====== EXCERPT TO READ ======

Alzheimer’s disease is a progressive brain disease and is the most common form of dementia, a general term used for memory loss and the decline in intellectual and physical abilities. It most commonly is diagnosed in the elderly although there are cases of the disease occurring in people of middle age. There is no known single cause for Alzheimer’s although scientists believe that it occurs due to the chemical and structural changes in the brain which gradually destroy brain cells thus effecting memory, reasoning, learning and eventually body system failure.
This disease affects the body in different stages. In the first stages, family and friends might notice moderate changes in mood, behavior and communication patterns. Common signs of the first stage include forgetting where things are, forgetting recent events and social withdrawal. During the middle stages of Alzheimer’s, the main sign is the need for assistance with most daily living tasks. A person in this stage has decreased judgment and skills in regards to their personal care.

======

• WORK TO COMPLETE:
- A) In the Alzheimer's passage, transcribe everything from "This disease affects" down to "their personal care.".
- B) According to the Alzheimer's passage, what is the main sign of the middle stages of the disease?
- C) Continue the passage on Alzheimer's disease from where it stops.

====== STORED DATA ======

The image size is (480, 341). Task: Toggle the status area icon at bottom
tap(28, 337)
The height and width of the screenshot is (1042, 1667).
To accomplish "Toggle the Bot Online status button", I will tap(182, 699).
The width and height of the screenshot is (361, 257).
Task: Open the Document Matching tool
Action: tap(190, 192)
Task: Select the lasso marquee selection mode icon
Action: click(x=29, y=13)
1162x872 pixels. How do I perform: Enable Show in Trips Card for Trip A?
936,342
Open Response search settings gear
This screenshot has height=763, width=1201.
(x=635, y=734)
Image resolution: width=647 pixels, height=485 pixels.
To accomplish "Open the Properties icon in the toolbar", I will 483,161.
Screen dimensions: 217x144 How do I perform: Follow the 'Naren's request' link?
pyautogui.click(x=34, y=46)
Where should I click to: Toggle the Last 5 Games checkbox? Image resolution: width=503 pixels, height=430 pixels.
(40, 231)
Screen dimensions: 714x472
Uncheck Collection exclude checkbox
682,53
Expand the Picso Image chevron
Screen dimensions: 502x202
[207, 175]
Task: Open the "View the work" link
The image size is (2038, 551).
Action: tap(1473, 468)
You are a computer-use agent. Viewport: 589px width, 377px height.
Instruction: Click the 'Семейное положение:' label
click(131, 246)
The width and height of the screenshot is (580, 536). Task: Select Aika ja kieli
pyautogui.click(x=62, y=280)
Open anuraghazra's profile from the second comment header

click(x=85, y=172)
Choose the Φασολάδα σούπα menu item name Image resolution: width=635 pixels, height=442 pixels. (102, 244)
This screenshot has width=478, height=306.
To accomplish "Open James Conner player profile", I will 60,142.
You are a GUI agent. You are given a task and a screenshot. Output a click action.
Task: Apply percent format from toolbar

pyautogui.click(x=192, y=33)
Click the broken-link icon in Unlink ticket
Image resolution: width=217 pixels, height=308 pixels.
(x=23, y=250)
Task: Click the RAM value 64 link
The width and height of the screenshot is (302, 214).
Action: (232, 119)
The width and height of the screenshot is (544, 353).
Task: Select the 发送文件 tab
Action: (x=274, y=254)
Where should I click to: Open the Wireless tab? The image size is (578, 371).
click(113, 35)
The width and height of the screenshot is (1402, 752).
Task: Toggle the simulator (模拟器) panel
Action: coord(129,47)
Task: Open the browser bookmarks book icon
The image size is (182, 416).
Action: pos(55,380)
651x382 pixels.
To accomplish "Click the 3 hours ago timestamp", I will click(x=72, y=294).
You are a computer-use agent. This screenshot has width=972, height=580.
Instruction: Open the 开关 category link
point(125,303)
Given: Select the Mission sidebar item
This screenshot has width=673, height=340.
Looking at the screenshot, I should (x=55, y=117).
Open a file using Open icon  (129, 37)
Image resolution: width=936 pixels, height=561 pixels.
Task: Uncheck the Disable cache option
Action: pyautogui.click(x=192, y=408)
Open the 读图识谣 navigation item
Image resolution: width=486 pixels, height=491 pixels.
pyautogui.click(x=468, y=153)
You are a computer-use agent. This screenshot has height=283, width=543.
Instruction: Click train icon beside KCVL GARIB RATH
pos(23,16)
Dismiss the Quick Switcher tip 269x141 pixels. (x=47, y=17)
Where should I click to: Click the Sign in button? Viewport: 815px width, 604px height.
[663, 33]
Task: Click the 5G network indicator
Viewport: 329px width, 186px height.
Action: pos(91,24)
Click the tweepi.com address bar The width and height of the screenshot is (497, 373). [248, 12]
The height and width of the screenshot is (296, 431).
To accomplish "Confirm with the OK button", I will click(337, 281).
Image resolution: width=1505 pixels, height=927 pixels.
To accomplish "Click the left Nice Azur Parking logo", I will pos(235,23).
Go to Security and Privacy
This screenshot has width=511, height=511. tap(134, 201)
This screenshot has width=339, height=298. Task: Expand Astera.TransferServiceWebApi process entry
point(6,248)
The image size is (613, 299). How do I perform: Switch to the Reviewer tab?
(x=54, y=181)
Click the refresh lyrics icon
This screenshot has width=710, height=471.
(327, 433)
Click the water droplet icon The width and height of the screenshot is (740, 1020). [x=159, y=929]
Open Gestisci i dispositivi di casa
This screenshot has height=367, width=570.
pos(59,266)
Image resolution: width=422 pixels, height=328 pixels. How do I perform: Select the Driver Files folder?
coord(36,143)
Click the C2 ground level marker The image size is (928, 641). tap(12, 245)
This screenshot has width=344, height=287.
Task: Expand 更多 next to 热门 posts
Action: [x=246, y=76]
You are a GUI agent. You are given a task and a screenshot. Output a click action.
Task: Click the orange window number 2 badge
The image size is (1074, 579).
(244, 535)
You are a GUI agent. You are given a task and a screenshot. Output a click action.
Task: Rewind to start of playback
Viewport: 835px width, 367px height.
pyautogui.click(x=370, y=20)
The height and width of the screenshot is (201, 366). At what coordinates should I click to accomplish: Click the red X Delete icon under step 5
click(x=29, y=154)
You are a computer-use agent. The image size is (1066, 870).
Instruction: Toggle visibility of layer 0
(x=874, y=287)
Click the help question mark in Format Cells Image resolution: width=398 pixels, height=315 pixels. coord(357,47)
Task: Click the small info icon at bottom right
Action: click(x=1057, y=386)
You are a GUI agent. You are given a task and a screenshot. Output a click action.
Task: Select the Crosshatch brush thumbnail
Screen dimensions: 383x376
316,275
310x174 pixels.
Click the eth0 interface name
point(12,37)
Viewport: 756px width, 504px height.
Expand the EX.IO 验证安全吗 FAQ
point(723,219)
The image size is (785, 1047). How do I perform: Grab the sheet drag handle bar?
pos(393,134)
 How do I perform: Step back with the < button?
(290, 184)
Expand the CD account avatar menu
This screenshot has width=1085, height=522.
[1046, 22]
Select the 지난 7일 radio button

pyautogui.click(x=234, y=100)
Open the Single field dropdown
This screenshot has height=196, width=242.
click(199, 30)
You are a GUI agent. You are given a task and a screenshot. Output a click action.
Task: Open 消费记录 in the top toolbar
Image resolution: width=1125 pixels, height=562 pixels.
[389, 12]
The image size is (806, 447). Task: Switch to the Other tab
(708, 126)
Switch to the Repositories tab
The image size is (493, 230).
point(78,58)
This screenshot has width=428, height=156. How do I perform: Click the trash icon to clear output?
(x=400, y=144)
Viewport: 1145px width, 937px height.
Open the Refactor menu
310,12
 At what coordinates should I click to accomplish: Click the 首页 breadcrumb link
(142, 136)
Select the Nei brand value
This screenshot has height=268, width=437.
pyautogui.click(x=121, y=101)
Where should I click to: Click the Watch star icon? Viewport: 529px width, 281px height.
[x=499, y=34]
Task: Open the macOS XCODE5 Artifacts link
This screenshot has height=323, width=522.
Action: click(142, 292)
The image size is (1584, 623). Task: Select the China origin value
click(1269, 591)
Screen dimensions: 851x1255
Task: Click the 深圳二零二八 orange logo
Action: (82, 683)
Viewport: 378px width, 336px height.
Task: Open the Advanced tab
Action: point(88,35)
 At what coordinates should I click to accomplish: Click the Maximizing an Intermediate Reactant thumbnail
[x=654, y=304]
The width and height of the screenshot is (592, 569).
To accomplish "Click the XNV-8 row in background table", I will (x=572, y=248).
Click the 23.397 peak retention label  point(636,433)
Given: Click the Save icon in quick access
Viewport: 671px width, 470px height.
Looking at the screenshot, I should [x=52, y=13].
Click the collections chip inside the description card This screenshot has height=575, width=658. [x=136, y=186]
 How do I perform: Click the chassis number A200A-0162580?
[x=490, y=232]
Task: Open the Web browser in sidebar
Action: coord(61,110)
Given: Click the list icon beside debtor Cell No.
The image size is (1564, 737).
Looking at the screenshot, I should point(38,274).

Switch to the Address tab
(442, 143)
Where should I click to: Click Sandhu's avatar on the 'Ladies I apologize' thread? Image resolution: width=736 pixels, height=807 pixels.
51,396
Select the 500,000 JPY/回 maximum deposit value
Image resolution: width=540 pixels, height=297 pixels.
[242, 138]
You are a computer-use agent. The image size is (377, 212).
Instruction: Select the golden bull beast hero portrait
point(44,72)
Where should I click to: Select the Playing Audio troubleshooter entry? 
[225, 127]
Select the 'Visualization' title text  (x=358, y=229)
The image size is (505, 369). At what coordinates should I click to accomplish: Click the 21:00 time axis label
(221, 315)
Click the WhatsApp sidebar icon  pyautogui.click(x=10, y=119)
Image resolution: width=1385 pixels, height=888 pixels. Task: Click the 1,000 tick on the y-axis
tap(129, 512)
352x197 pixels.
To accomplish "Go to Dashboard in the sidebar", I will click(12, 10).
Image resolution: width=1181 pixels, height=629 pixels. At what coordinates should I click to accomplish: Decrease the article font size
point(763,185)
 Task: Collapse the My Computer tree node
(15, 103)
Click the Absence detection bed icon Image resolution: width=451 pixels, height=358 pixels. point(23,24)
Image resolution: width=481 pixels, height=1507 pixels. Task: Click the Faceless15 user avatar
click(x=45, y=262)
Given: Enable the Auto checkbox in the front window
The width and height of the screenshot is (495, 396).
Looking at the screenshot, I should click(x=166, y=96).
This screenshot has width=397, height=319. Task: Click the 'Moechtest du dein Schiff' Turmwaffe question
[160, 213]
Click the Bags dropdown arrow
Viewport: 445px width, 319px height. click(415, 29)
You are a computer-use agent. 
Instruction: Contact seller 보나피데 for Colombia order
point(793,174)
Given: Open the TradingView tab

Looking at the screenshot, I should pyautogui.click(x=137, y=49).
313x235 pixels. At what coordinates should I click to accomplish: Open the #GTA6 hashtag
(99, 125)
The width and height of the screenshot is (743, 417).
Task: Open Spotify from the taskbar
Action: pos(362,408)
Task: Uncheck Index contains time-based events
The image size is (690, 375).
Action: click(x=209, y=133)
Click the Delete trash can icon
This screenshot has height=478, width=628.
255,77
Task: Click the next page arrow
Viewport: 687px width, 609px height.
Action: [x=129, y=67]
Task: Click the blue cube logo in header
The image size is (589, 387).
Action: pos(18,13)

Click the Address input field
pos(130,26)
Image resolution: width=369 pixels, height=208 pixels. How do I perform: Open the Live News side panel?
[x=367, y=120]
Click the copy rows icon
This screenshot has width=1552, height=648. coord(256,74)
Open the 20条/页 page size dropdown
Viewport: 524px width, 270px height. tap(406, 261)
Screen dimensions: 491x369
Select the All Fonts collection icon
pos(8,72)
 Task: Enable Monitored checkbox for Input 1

======

• EXPECTED RESULTS:
- A)
This disease affects the body in different stages. In the first stages, family and friends might notice moderate changes in mood, behavior and communication patterns. Common signs of the first stage include forgetting where things are, forgetting recent events and social withdrawal. During the middle stages of Alzheimer’s, the main sign is the need for assistance with most daily living tasks. A person in this stage has decreased judgment and skills in regards to their personal care.

- B) The need for assistance with most daily living tasks.

- C)
Their memory becomes worse and although they can recall their own name they still have trouble remembering key family members and easily become disoriented on the time and place. The main symptom of the late stages of Alzheimer’s is personality and severe behavior changes. Memory is continuing to decline and a person in this stage often has trouble remembering who their spouse and children are. Sundowning, which is when a person becomes restless and agitated in the late afternoon, is a common sign of the late stages.
Almost all daily tasks are needed with assistance. The final stage of Alzheimer’s occurs when a person can no longer respond to their environment. Their communication is extremely limited as well as their basic functions begin to shut down such as motor coordination and swallowing. Total care is required around the clock during the final stage. The progression of each stage is based on the individual and is different from one person to the next.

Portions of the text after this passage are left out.